Prepared by János Kárpáti
Introduction by Katalin Szerzo
(2005)

Hungary’s first music journal, Zenészeti Lapok. Heti közlöny a zenemüvészet öszes ágai körébol [Musical Journal. Weekly gazette from all the branches of music] was published from October 1860 to August 1876 by its owner and editor-in-chief Kornél Ábrányi. Each issue contains eight large pages (33cm x 24cm). The first issue appeared on 3 October 1860, and was followed by regularly appearing weekly issues, first on Wednesday, and later on Thursday and on Sunday. The structure of the journal is, in the main, based on a series of successively appearing columns: editorials, leading articles, feuilletons, reviews of compositions, opera performances in the National Theatre, concerts, correspondence, news of artistic life, miscellaneous news and poems.

Kornél Ábrányi Sr. was a highly-educated and cultured musician. A friend of Liszt and Ferenc Erkel, Ábrányi studied piano in Paris with Chopin and Kalkbrenner and with Joseph Fischhof in Vienna. As a music critic, composer, and music educator, Ábrányi saw quite clearly that Hungarian musical life was in need of a central theoretical forum, regular criticism, and an educated audience. In responding to these needs Ábrányi successfully rallied support for the creation of a journal from the most outstanding musical experts of the time. These included the composer Mihály Mosonyi (1815-1870), the musicologists István Bartalus (1821-1899) and Gusztáv Szénfy (1819-1875), and the music publisher Gyula Rózsavölgyi (1822-1861).

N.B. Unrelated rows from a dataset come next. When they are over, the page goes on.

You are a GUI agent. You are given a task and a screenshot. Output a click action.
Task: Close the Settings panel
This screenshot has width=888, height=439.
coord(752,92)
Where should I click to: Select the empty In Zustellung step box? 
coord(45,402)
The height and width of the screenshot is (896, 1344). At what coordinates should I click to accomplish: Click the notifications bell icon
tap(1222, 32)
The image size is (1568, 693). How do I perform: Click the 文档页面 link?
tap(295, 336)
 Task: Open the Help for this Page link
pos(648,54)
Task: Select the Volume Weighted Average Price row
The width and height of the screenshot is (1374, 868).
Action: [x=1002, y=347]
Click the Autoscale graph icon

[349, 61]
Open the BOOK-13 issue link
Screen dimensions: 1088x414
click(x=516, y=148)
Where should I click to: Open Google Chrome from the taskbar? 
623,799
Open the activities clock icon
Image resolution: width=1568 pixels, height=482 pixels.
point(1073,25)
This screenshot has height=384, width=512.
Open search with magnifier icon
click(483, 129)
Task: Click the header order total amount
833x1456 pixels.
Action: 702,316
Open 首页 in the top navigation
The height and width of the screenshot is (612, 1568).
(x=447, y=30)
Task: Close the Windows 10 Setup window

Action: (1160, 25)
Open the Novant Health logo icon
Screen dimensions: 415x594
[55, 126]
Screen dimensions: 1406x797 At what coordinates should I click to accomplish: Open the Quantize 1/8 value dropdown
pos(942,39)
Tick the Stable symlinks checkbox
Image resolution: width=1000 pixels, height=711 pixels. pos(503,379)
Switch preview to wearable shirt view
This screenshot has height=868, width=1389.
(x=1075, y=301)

The journal served as a witness to one of the most dynamic periods of Hungarian music history. The goal of Kornél Ábrányi and his colleagues was to help kindle both a Hungarian style of art music of European standards, and a refined concert culture for the general public. One of their most urgent initial tasks was to develop a Hungarian musical terminology, for at the time German musical terms were in use. From the beginning, important series of articles were devoted to theoretical subjects such as harmony and thorough-bass (Mosonyi), the general history of music (Rózsavölgyi), Hungarian musical idioms (Ábrányi), operatic performances at the National Theatre, and to important premieres (mainly written by Ábrányi) of works by Liszt, Erkel, Mosonyi and Mihalovich. In a continuing series on music theory, history, and aesthetics, they summarized in Hungarian the primarily German musicological literature of the period. These series served the dual purpose of circulating contemporary musical information and of laying the foundations for Hungarian musicological terminology. In addition to publicizing Wagner’s works, two of the most important aspects of the journal are its popularization of Franz Liszt’s work in Hungary, and feature columns devoted to music criticism and news about Hungarian music publications.